FAQ
How Can AI Save Me Time as an Instructor?
AI is best suited to repeatable, lower-stakes drafting and transformation work, while consequential educational judgment remains with the instructor. Productive uses include first drafts of lesson materials, examples, discussion questions, formative quizzes, alternative explanations, rubrics, feedback suggestions, summaries, differentiated versions of materials, and routine administrative language. The key mechanism is reallocation, not reduction: AI frees time that instructors redirect toward higher-value instructional work — the same time then buys more one-on-one student interaction, deeper feedback, and higher-order teaching.
What the evidence shows
Lesson preparation: roughly a 30% time saving, with quality held
The article How AI Is Changing Teaching Workflows summarizes an English randomized trial involving 259 science teachers in which teachers using ChatGPT spent about 69% as much time on lesson preparation as the control group — roughly a 31% reduction — with no detectable loss in material quality according to blind expert reviewers. Teachers generally reallocated the saved time to other instructional work (planning, grading, student-facing activities) rather than simply eliminating work. A companion dataset of 104,000+ messages from 15,000+ educators showed the average teacher prompt touches 1.7 categories at once (e.g., a single request combining lesson plan + differentiation + formative quiz), so AI often surfaces instructional elements the teacher didn't have to ask for.
Where AI quality holds — and where it doesn't
AI-generated materials aren't uniformly as good as human ones; the value depends on the task and level:
- Strong: lesson conclusions/exit tickets (AI versions preferred 59.7% of the time over professional designs), high school content (59.2%), and teaching outside your expertise (bigger time savings when you're less confident in the subject).
- Weak: elementary-level materials (humans preferred ~65% of the time for developmental appropriateness), and targeted multilingual/Special Education scaffolds (AI is "neutral" but not nuanced).
So the safest, highest-value uses are structured, well-specified materials you can review — not fine-grained developmental or culturally-scaffolded content you'd need to rebuild anyway.
Feedback and grading: the reallocation payoff is real
A large-scale Brazil experiment across 178 schools and ~19,000 high school seniors tested AI-automated essay feedback:
- AI feedback produced identical learning gains to human graders — who cost ~$0.85/essay and added zero incremental benefit.

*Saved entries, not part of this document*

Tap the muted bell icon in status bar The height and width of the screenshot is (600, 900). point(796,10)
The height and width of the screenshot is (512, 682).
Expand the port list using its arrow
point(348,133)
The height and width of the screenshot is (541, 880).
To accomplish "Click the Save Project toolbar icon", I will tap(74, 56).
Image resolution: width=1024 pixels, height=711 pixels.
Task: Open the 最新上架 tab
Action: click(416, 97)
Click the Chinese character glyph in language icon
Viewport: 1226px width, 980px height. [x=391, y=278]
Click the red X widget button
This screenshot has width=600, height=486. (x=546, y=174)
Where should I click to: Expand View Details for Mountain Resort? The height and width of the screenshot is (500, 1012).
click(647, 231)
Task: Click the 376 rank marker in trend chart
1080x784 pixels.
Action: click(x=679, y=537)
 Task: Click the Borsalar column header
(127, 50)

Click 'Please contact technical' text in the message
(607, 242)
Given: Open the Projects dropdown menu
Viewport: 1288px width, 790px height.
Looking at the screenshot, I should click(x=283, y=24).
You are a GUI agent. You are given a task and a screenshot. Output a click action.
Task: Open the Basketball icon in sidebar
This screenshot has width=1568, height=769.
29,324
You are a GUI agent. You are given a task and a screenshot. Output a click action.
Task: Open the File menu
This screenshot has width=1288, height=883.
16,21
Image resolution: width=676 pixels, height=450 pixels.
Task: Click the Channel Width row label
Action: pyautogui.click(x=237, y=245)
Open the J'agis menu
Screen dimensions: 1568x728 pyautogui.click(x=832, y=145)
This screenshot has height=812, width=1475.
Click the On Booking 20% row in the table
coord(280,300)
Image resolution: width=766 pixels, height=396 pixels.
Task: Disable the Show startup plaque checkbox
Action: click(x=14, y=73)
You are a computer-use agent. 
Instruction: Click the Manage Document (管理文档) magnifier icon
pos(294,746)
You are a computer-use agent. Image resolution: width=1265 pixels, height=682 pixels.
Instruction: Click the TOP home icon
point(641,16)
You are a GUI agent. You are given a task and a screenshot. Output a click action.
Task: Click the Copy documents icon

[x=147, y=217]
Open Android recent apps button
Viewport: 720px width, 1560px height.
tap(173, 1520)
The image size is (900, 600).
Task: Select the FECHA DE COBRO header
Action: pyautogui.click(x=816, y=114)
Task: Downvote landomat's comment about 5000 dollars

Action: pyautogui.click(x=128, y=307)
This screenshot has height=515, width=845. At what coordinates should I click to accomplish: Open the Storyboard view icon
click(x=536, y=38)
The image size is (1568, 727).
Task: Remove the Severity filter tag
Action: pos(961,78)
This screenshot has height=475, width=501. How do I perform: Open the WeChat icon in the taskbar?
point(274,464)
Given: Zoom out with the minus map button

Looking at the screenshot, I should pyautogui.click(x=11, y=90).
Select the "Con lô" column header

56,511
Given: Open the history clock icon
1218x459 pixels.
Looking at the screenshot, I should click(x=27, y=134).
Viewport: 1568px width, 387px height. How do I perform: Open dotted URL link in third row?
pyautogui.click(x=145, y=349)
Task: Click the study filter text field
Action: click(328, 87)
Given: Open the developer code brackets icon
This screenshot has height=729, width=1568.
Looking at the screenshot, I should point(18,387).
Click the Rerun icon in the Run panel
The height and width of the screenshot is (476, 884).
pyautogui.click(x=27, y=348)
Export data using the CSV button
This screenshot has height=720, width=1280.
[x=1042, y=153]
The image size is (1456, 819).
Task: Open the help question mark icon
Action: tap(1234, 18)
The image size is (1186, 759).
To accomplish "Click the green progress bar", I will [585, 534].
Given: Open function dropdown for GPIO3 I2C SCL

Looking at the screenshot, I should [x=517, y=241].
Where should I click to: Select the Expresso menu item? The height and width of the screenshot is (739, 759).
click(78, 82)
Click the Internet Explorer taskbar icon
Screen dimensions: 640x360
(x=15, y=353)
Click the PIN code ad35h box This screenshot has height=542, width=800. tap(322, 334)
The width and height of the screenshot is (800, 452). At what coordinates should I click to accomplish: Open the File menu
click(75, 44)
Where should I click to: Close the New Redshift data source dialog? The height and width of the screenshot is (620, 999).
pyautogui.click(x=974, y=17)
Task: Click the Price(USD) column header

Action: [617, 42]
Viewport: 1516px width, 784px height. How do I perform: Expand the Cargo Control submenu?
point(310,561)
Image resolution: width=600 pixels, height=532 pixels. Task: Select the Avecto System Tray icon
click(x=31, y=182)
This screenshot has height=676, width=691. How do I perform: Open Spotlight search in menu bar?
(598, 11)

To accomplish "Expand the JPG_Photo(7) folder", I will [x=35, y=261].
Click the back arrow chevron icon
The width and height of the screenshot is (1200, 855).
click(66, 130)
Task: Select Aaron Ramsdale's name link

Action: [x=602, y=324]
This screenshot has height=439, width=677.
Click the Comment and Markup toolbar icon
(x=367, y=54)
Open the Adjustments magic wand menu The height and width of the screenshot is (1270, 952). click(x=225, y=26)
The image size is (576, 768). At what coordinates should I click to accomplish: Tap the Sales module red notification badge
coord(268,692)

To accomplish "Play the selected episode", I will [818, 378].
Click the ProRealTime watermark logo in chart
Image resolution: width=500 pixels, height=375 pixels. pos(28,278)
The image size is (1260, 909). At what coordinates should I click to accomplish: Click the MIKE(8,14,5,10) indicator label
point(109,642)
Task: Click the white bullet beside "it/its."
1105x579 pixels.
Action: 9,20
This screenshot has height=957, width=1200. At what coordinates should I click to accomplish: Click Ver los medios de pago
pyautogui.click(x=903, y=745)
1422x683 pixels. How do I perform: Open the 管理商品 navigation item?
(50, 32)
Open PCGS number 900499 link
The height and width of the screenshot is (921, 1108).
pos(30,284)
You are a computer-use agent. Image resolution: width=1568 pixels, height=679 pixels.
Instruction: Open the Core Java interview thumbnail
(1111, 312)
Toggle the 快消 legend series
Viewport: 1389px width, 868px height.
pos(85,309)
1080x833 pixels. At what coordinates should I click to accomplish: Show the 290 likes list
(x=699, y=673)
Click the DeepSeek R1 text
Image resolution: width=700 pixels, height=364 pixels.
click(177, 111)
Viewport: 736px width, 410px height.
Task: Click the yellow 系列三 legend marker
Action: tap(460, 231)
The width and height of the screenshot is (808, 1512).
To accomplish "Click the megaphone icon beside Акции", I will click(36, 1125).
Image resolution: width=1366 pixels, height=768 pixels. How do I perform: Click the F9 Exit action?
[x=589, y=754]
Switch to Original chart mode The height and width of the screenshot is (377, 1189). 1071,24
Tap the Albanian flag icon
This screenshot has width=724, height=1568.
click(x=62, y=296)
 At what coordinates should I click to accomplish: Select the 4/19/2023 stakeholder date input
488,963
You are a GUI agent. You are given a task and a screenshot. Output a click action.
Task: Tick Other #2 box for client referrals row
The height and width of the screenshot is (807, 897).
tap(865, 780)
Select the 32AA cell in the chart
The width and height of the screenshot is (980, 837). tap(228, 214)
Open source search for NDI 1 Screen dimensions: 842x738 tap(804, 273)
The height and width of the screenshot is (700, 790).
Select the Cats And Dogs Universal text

- Students in AI classrooms had ~35% more one-on-one conversations with teachers about writing, and wrote 30% more essays.
- Teacher at-home work hours dropped 20%; teachers reporting time as "very insufficient" fell from 23% to 9%.
- The largest learning gains were on the most complex writing task — precisely what AI is least equipped to evaluate — because AI freed teachers to focus on higher-order instruction.
Caveat: the bottom quartile showed no improvement — freed time alone wasn't enough for the students who needed the most support, so savings must be paired with intentional, equitable reallocation.
Concrete ways to use AI to save time
- Draft lesson materials — first-draft slides, handouts, worksheets, or a sequence of examples, which you then review and edit.
- Generate discussion questions, formative quizzes, and exit tickets from your own notes or readings.
- Create alternative explanations — re-explain a concept at a different level, in a different metaphor, or for a different audience.
- Draft rubrics and feedback suggestions — AI can propose rubric criteria or a first-pass feedback comment you then personalize; the AI Feedback Quality synthesis cautions that speed and volume don't guarantee usefulness, so keep the pedagogical judgment yours.
- Summarize and differentiate — condense long sources into study guides, or produce differentiated versions of a task for varied readiness levels (review carefully for multilingual/special-education nuance).
- Write routine administrative language — announcements, syllabus boilerplate, form letters, and correspondence.
What to be careful about
- Don't assume the exact magnitude transfers to college. The 31% figure is from K–12 science teaching; the safer general lesson is to use AI for a first pass and spend human time where disciplinary judgment, relationships, interpretation of student thinking, feedback prioritization, or high-stakes decisions matter most.
- The prompting gap: most teachers in the research didn't iterate with follow-up prompts — they took the first result and edited manually. Investing a little time in AI Literacy and prompt refinement pays off in output quality.
- The assessment trap: nearly half of educator–AI conversations involved assessment, but some requested grading without specifying rubrics or criteria — unguided AI assessment risks inconsistency and bias, so keep human oversight.
- Equity divides: freed time is only net-positive if it isn't spent at the expense of multilingual learners or students with disabilities, and if under-resourced instructors use it to upgrade practice rather than merely keep pace.